I'd have probably written it like:
We already have xdg_config_home() to help us format paths in
XDG_CONFIG_HOME. Let's provide a similar xdg_cache_home() to do the
same thing for XDG_CACHE_HOME.
or something. I admit this is bikeshedding, but since you're new I feel
like I get to spout off about commit message style. :)

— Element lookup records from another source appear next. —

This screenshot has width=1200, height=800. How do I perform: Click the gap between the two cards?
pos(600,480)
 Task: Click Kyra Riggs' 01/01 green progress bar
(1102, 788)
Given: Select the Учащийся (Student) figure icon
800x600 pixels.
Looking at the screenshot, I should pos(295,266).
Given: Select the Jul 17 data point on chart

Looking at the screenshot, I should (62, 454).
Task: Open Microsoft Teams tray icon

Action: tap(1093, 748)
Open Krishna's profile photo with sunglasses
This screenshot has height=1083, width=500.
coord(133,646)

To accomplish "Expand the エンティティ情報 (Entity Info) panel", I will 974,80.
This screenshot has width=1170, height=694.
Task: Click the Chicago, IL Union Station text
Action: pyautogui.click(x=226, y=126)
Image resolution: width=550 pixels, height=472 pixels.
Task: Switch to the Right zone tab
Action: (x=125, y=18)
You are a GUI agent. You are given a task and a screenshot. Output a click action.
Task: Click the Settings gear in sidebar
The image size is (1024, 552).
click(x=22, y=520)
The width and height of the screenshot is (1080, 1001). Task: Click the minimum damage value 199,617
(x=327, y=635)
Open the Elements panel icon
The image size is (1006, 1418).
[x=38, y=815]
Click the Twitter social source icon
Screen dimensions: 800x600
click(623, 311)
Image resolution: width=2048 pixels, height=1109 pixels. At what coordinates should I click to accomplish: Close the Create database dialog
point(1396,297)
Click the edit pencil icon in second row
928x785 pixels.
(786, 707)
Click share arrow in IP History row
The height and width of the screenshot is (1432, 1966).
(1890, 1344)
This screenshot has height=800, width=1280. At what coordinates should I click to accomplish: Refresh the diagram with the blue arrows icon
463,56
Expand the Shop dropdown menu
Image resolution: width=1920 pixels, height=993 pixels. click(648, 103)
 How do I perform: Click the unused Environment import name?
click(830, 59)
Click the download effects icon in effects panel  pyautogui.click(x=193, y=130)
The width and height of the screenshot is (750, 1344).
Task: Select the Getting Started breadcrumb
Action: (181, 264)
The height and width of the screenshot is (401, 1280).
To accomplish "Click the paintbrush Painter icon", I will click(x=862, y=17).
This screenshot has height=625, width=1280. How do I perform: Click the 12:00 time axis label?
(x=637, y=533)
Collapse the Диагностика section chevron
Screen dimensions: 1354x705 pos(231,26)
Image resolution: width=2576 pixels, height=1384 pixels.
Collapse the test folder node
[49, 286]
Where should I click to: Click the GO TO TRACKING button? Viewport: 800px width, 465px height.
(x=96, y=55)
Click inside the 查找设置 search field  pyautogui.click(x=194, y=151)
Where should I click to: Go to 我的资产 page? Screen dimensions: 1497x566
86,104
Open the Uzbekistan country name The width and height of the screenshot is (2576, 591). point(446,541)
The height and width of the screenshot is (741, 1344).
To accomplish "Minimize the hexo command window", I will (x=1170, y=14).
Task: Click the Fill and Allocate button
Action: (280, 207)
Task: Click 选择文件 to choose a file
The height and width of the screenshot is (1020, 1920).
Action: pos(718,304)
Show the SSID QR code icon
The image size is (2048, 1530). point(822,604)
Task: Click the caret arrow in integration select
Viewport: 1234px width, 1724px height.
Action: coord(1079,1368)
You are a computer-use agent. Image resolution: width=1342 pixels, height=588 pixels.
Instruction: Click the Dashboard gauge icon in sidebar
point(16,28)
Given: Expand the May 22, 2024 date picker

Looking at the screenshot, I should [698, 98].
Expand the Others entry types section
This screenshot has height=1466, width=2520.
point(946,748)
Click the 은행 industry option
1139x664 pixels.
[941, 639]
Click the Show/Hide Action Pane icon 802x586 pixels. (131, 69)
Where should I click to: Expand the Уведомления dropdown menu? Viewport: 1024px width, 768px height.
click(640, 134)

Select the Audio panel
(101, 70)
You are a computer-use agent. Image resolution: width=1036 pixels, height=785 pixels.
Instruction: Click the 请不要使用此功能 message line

> +char *xdg_cache_home(const char *filename)
> +{
> + const char *home, *cache_home;
> +
> + assert(filename);
> + cache_home = getenv("XDG_CACHE_HOME");
> + if (cache_home && *cache_home)
> + return mkpathdup("%s/git/%s", cache_home, filename);
> +
> + home = getenv("HOME");
> + if (home)
> + return mkpathdup("%s/.cache/git/%s", home, filename);
> + return NULL;
> +}
This looks fine, as it comes from xdg_config_home(). It does make me
wonder if the two should be sharing a common implementation, with a
signature like:
char *xdg_generic_home(const char *env,
const char *fallback,
const char *filename);
and then the two functions do:
return xdg_generic_home("XDG_CACHE_HOME", ".cache", filename);
For two the duplication is not so bad, but I wonder if there are other
xdg paths we'd care about.
And one final note. I notice that we return NULL if the user has no
HOME. But I'm not sure most callers are prepared to handle this. E.g.,
if you have no ident set and no HOME, then we will pass NULL to lstat().
On Linux at least that just gets you EFAULT, but I wouldn't be surprised
if it's a segfault on other systems (probably at least Windows, where we
have an lstat wrapper that calls strlen on the filename).
This is not at all a new thing with your patch, but it might be worth
considering while we are thinking about expanding this interface. I'm
not sure if the callers should be more careful, of it the function
should promise to either die() or return a non-NULL value.